• About this task
Select from the records below every line that has the word "agent" in it.
*** Records provided ***
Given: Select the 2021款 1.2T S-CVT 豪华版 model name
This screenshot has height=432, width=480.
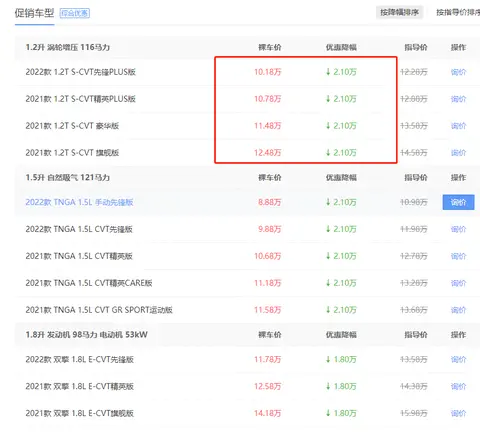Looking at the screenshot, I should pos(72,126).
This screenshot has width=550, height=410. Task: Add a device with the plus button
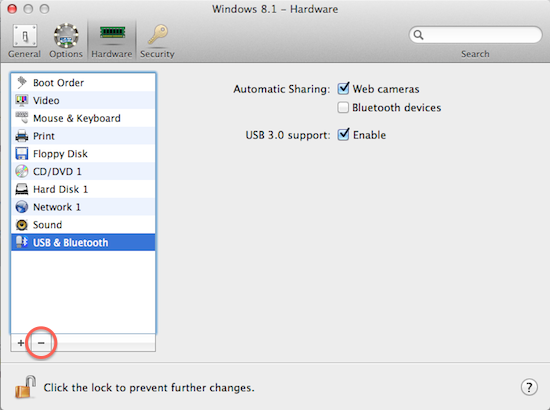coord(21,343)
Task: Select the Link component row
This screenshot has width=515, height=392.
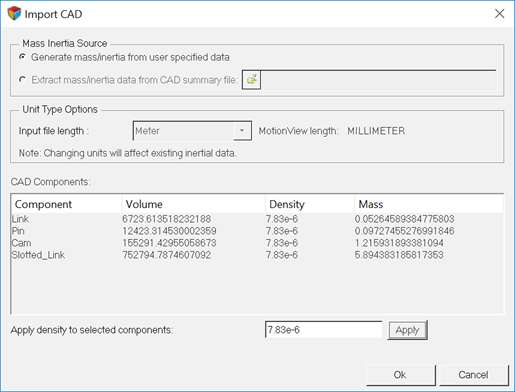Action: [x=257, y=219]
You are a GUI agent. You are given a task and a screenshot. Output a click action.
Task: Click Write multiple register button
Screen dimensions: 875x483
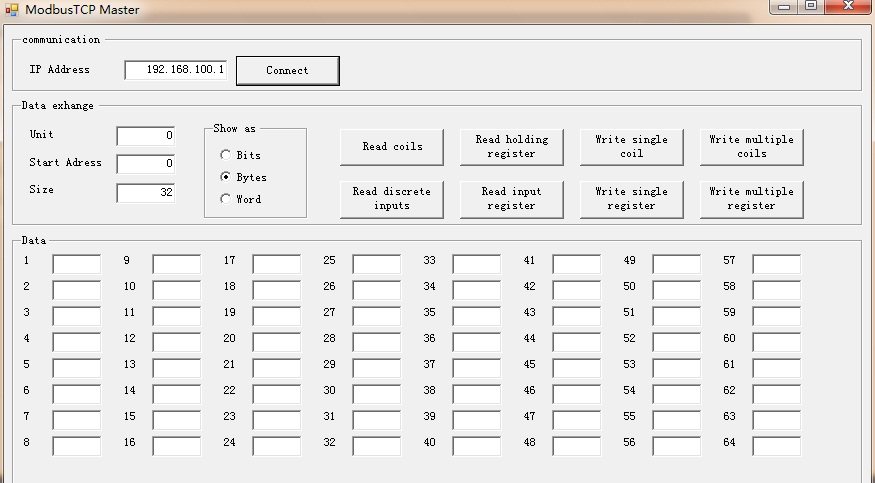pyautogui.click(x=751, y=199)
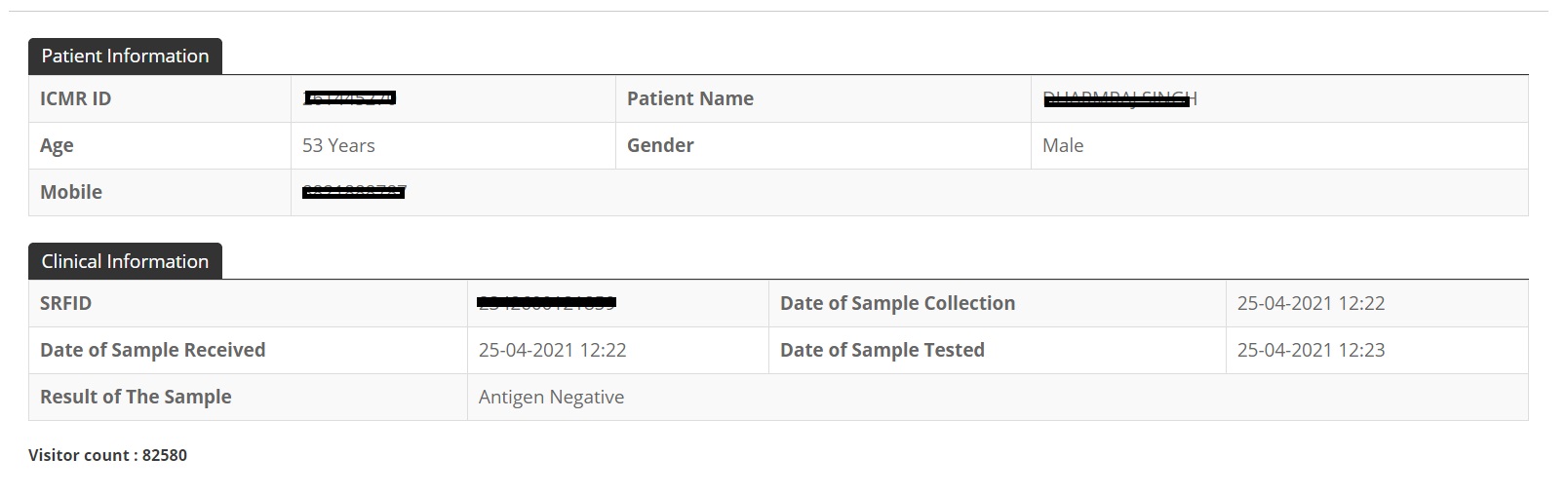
*** End of Records provided ***
*** Records provided ***
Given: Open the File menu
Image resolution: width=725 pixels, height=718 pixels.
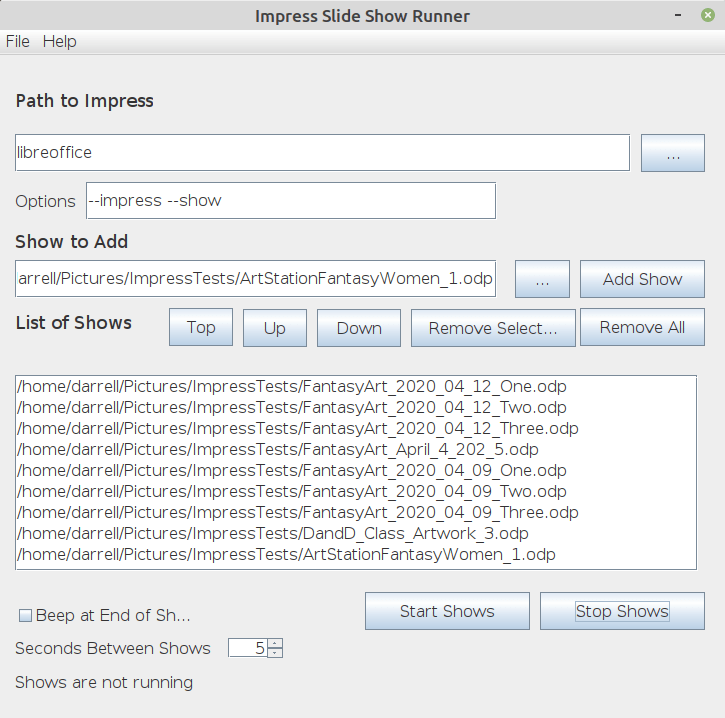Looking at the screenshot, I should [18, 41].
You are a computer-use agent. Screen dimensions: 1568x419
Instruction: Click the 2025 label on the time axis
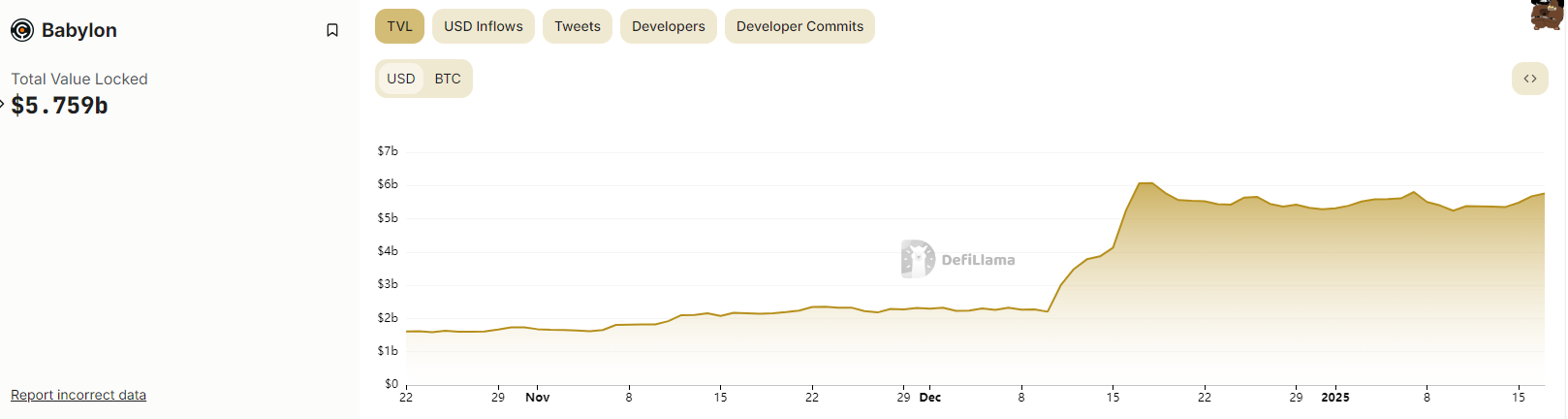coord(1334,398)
*** End of Records provided ***
• Answer to the problem
You are a GUI agent. You are given a task and a screenshot. Output a click action.
You are a computer-use agent. Screen dimensions: 1568x419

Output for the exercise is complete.